Excluding forest types in their initial conditions (1984 Landsat image) may result in erroneous national estimates in later years. Furthermore, Hedges et al. (1) assume that the entire surface of Haiti was once covered with primary forest. However, evidence suggests that as little as 35 to 55% of the land area of Haiti may be capable of supporting primary forest (4, 5). Topography and prevailing winds result in orographic effects that impair the establishment of forests that would meet their primary forest definition (6, 7).
Several aspects of Landsat land cover classification are problematic and may bias the results. For example, annual medoid composite images for land cover analyses may introduce significant systematic bias. The medoid method description (8) makes it clear that composites should be created for images only within a given season.
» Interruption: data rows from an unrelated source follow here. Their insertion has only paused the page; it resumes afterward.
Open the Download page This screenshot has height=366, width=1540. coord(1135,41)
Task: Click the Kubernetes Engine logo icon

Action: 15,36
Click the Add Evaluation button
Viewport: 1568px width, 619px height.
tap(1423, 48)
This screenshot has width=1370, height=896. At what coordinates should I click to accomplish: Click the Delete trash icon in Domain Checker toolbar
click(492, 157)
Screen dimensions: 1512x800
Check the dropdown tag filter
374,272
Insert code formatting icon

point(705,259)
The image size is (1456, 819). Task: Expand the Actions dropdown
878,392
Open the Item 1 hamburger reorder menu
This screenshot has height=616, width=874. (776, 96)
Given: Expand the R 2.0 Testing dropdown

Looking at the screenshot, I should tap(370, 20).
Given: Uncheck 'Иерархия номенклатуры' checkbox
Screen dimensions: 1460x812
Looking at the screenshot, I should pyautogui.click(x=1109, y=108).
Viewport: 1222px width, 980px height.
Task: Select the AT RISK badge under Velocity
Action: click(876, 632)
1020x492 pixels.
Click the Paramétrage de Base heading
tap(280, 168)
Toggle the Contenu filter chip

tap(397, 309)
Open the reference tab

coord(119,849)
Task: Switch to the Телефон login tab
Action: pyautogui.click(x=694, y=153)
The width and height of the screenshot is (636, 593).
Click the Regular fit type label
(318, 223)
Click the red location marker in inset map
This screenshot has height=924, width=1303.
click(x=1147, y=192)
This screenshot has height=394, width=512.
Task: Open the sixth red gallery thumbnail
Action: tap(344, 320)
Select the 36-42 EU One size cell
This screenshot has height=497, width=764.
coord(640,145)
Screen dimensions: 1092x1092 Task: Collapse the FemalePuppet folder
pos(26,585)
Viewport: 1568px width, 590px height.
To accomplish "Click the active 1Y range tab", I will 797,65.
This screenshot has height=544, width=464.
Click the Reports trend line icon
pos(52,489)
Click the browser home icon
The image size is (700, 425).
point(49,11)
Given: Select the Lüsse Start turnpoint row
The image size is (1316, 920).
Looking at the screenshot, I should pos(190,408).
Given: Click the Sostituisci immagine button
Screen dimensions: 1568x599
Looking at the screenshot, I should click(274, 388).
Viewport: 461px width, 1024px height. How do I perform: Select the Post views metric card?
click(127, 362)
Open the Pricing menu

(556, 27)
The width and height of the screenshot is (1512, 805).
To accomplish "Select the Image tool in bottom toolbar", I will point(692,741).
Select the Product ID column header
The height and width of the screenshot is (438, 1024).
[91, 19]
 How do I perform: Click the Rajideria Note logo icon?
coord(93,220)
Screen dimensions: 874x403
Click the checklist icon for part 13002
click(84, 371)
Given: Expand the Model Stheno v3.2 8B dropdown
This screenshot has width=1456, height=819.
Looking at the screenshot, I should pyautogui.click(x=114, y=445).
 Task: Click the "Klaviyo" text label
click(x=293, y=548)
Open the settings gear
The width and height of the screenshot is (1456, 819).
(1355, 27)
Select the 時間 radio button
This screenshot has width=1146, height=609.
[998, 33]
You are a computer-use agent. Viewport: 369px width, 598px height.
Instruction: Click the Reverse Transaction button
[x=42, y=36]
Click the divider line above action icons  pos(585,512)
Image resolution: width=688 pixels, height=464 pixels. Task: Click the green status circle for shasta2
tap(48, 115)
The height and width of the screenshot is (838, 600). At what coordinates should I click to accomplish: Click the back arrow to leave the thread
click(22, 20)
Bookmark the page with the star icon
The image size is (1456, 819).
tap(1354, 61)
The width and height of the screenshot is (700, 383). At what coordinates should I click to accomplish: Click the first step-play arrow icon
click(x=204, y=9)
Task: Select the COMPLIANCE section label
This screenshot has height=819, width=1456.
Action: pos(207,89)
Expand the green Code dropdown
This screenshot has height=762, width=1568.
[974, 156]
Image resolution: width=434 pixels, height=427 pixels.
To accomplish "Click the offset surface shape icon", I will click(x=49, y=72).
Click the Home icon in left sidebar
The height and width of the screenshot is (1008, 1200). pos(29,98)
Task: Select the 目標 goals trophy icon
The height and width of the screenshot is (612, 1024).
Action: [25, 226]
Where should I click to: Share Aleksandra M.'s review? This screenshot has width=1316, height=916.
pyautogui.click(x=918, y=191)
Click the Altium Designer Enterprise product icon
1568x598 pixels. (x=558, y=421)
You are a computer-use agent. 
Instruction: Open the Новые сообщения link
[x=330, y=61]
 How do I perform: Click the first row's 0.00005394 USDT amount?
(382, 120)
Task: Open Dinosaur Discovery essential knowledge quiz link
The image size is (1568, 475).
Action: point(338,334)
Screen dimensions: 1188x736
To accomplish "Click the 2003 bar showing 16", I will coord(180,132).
Annual medoid composites could introduce a systematic downward bias in tree cover estimates as a result of including images from the two dry seasons, especially since these images may be preferentially selected due to cloud-free conditions. Furthermore, Hedges et al. (1) selectively apply the United Nation’s Food and Agricultural Organization’s forest definition using the 0.5-ha patch size, but with a strict 70% canopy cover criteria, rather than the standard 10%.
We share the concerns of Hedges et al. (1) for protecting the remaining forests in Haiti; however, the bar that their article sets may prevent Haitian policymakers, donors, technical experts, and others from recognizing historically documented forests and seeking innovative solutions to restore degraded secondary forests and promote reforestation. Haitians meet most of their domestic energy needs not through the felling of primary forests but through sustained charcoal production on tree-covered land including secondary forests, woodlands, woodlots, and arboreal fallow. A strictly conservationist approach to forest protection may miss opportunities to encourage more sustainable charcoal production to reduce pressure on forest resources (9). Because of the portrayal of Haiti as a worst-case scenario of deforestation, the article by Hedges et al. may result in negative policy reverberations and implications globally. Although reforestation and conservation in Haiti can be challenging and difficult, there is evidence of successful reforestation efforts, supporting equally important human and ecosystem functions (10).